Riot Headline Book Riot’s 2024 Read Harder Challenge
Censorship

Autauga-Prattville Library Board Bans LGBTQ+ Books for Under 17s; Red Labeling Queer Adult Books

Kelly Jensen

Editor

Kelly is a former librarian and a long-time blogger at STACKED. She's the editor/author of (DON'T) CALL ME CRAZY: 33 VOICES START THE CONVERSATION ABOUT MENTAL HEALTH and the editor/author of HERE WE ARE: FEMINISM FOR THE REAL WORLD. Her next book, BODY TALK, will publish in Fall 2020. Follow her on Instagram @heykellyjensen.

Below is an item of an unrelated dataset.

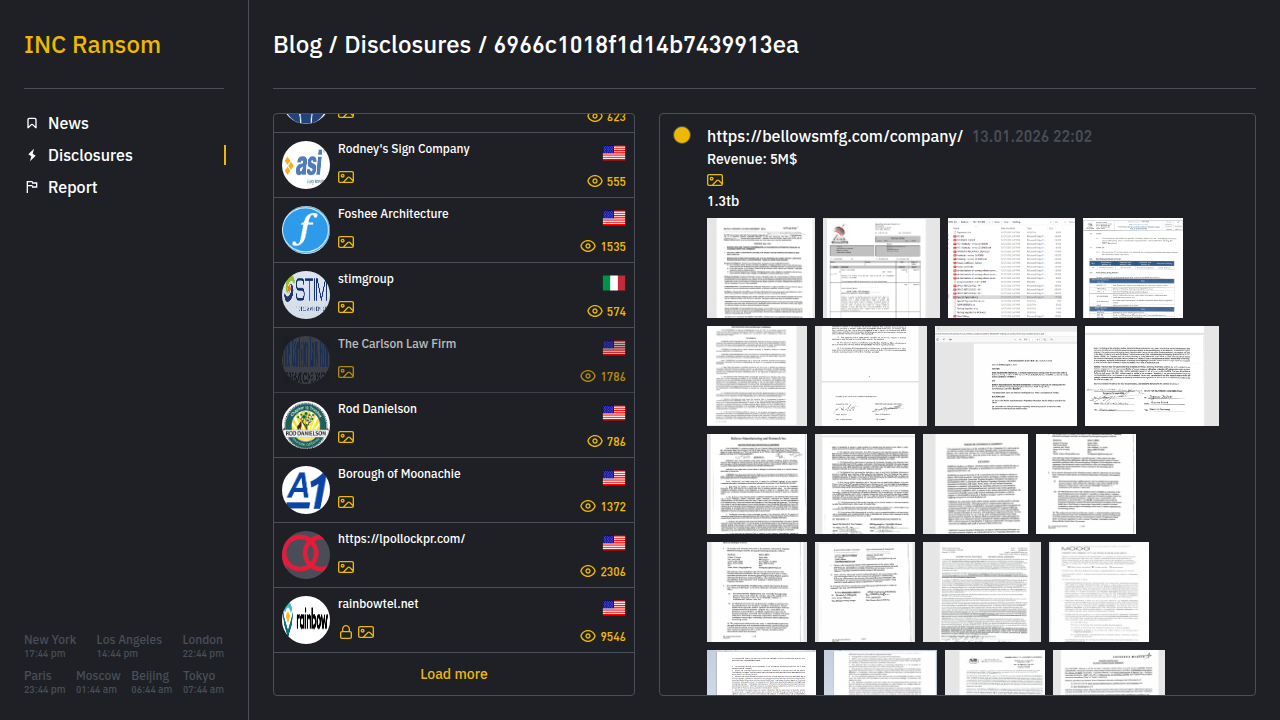Click the Foshee Architecture blue F logo

click(x=306, y=230)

The shock and surprise need to end. For over three years, anti-book ban activists have warned that what was happened piecemeal in schools and libraries across the country–one book ban here, 100 book bans there–would take on a different shape and target entire demographics. The time has been here, but this week, it’s now been ruled essential work by one public library board in Alabama.

The Autauga-Prattville Library has been subject to book banning and oversight battles now for months. Early last year, a single patron targeted one LGBTQ+ children’s title, The Pronoun Book, which quickly escalated into a group of “concerned parents” targeting dozens more titles written for young readers. The group, “Clean Up Prattville” follows the same guiding principals as the group “Clean Up Samuels,” which almost closed down the Samuels Public Library in Virginia.

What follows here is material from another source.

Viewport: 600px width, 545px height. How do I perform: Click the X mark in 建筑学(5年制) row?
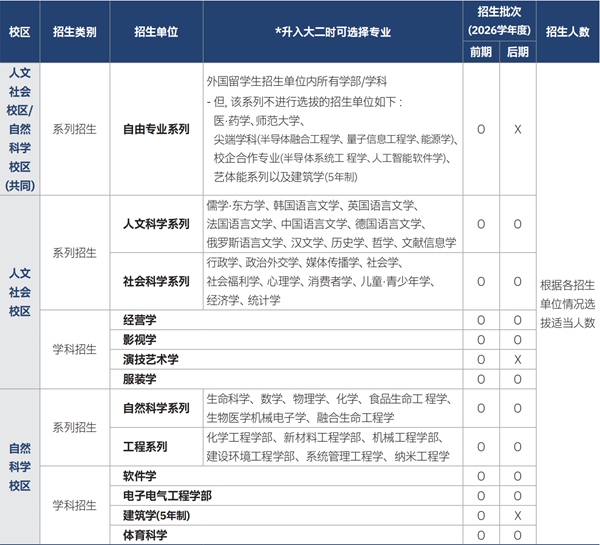(x=518, y=516)
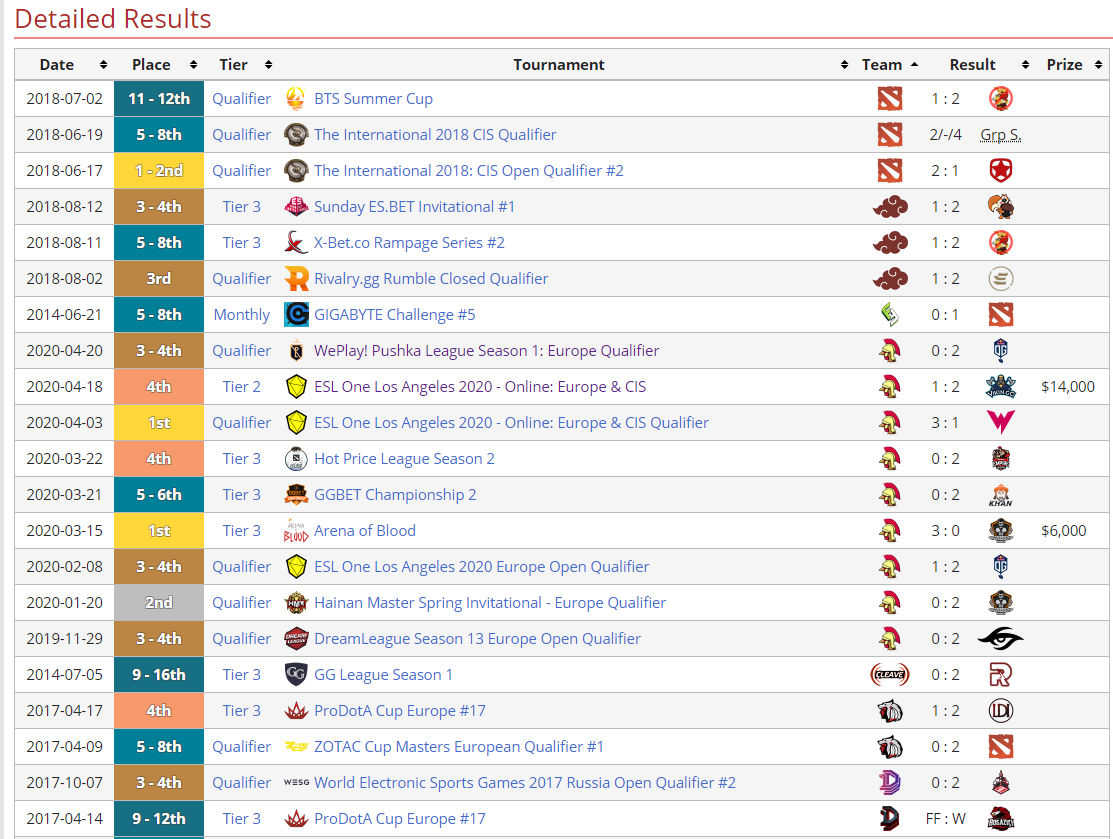Click the GIGABYTE Challenge #5 tournament icon
Viewport: 1113px width, 839px height.
(296, 315)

By fall, the Autauga-Prattville library board changed its policies on unattended children in the library; now, no one under 15 would be allowed to even be in the library by themselves in order to solve the potential–and fictitious–problem of obscene books landing in the hands of young people. Prior to that policy, children 12 and older could use the library without a parent or guardian. But now, the board has ruled that no more materials featuring LGBTQ+ characters may be purchased for any of the collections serving people 17 years old and younger. Purchases of material with “sexual content” for that group is also against the new rules.

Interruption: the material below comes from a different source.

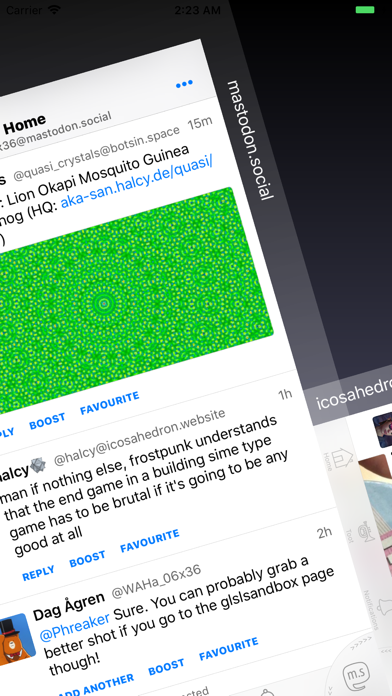Toggle BOOST on the quasi crystals post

The new library policy guide is 53 pages long. It passed during the Thursday, February 8, 2024, board meeting–without the approval of the library’s director, Andrew Foster. Regardless, the board included in the policy that it was created with input and approval by Foster. The passage of the policy led to board member Christie Sellers immediately resigning, noting that the board was meeting in secret to create this policy. That was the fifth board member to leave in under a year.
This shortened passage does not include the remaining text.